A command must be validated before we do anything about it. Once the command passes the validation, it is valid and must be fulfilled. The result of the fulfillment is called an event.
There are two major differences between command and event.
- Events must be executed because they represent a validated fact. In practice, we usually use the past tense for an event. If the command is “transfer $1 from A to ", the corresponding event would be “transferred $1 from A to C".
- Commands may contain randomness or I/O, but events must be deterministic. Events represent historical facts.
There are two important properties of the event generation process.
- One command may generate any number of events. It could generate zero or more events.
- Event generation may contain randomness, meaning it is not guaranteed that a command always generates the same event(s). The event generation may contain exteral I/O or random numbers. We will revisit this property in more detail near the end of the chapter.
The order of events must follow the order of commands. So events are stored in a FIFO queue, as well,
State
State is what will be changed when an event is applied. In the wallet system, state is the balances of all client
accounts, which can be represented with a map data structure. The key is the account name or ID, and the value is
the account balance. Key-value stores are usually used to store the map data structure. The relational database can
also be viewed as a key-value store, where keys are primary keys and values are table rows.
State machine A state machine drives the event sourcing process. It has two major functions.
- Validate commands and generate events.
- Apply event to update state.
Event sourcing requires the behavior of the state machine to be deterministic. Therefore, the state machine itself should never contain any randomness. For example, it should never read anything random from the outside using I/O, or use any random numbers. When it applies an event to a state, it should always generate the same result.
Figure 14 shows the static view of event sourcing architecture. The state machine is responsible for converting the command to an event and for applying the event. Because state machine has two primary functions, we usually draw two state machines, one for validating commands and the other for applying events.
Figure 14 Static view of event sourcing
If we add the time dimension, Figure 15 shows the dynamic view of event sourcing. The system keeps receiving commands and processing them, one by one.
Figure 15 Dynamic view of event sourcing
# Wallet service example
For the wallet service, the commands are balance transfer requests. These commands are put into a FIFO queue. One popular choice for the command queue is Kafka [10]. The command queue is shown in Figure 16.
Figure 16 Command queue
Let us assume the state (the account balance) is stored in a relational database. The state machine examines each command one by one in FIFO order. For each command, it checks whether the account has a sufficient balance. If yes, the state machine generates an event for each account. For example, if the command is “A->$1->C", the state machine generates two events: "A:-$1" and *C:+$1"
Figure 17 shows how the state machine works in 5 steps.
- Read commands from the command queue.
- Read balance state from the database.
- Validate the command. If it is valid, generate two events for each of the accounts,
- Read the next Event.
- Apply the Event by updating the balance in the database.
Figure 17 How state machine works
# Reproducibility
The most important advantage that event sourcing has over other architectures is reproducibility.
In the distributed transaction solutions mentioned earlier, a wallet service saves the updated account balance (the state) into the database. It is difficult to know why the account balance was changed. Meanwhile, historical balance information is lost during the update operation. In the event sourcing design, all changes are saved first as immutable history. The database is only used as an updated view of what balance looks like at any given point in time.

» TASK BRIEF:
Can you write out the event sourcing passage word for word, from "Event sourcing requires" to "the same result."?

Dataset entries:

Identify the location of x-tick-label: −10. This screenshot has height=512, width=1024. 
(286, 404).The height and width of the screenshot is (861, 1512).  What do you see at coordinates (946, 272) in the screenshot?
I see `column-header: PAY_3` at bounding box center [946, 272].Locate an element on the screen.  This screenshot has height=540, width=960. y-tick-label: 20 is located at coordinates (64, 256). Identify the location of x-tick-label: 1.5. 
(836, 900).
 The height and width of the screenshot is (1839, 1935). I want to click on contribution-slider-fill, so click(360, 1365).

» EXERCISE RESULT:
Event sourcing requires the behavior of the state machine to be deterministic. Therefore, the state machine itself should never contain any randomness. For example, it should never read anything random from the outside using I/O, or use any random numbers. When it applies an event to a state, it should always generate the same result.